Could you give the records below again exactly, without the pictures?
Segment Start: Given records
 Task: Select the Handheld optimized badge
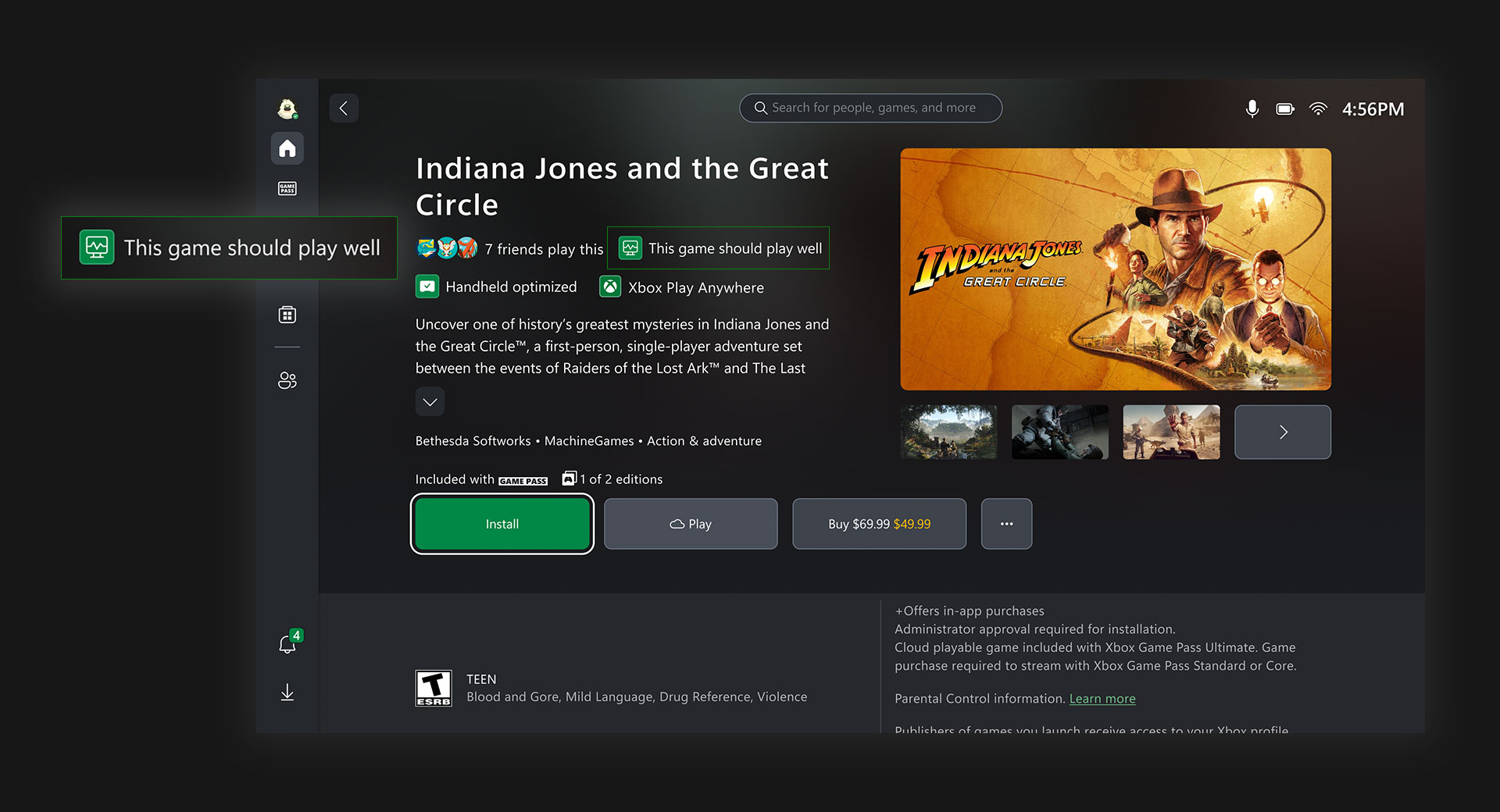pos(496,287)
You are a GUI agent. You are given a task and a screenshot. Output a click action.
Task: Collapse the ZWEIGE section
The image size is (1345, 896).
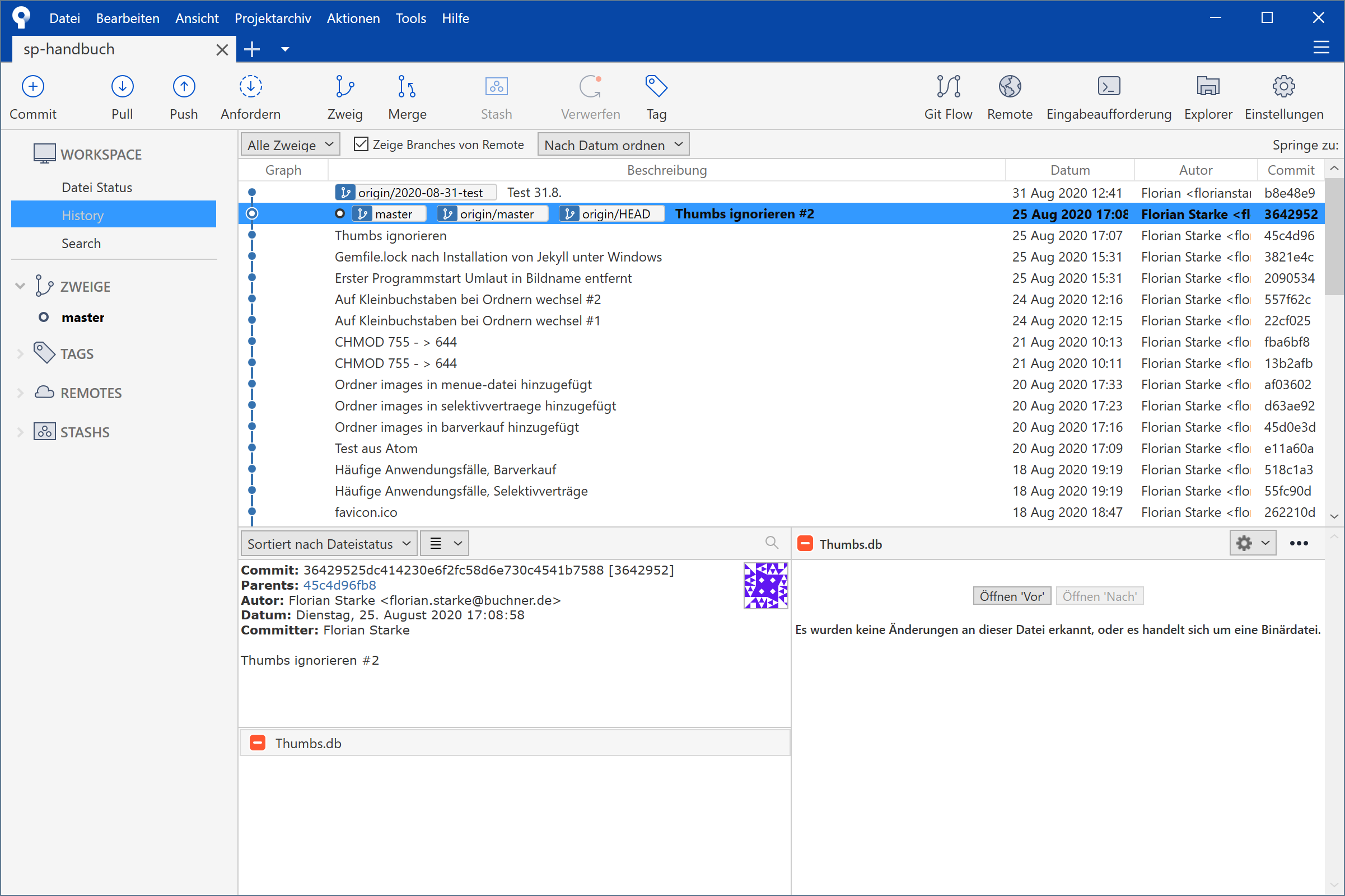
Segment End: Given records
▸ **Task answer**
 Task: Select the Handheld optimized badge
pos(496,287)
You are a GUI agent. You are given a task and a screenshot. Output a click action.
Task: Collapse the ZWEIGE section
The image size is (1345, 896).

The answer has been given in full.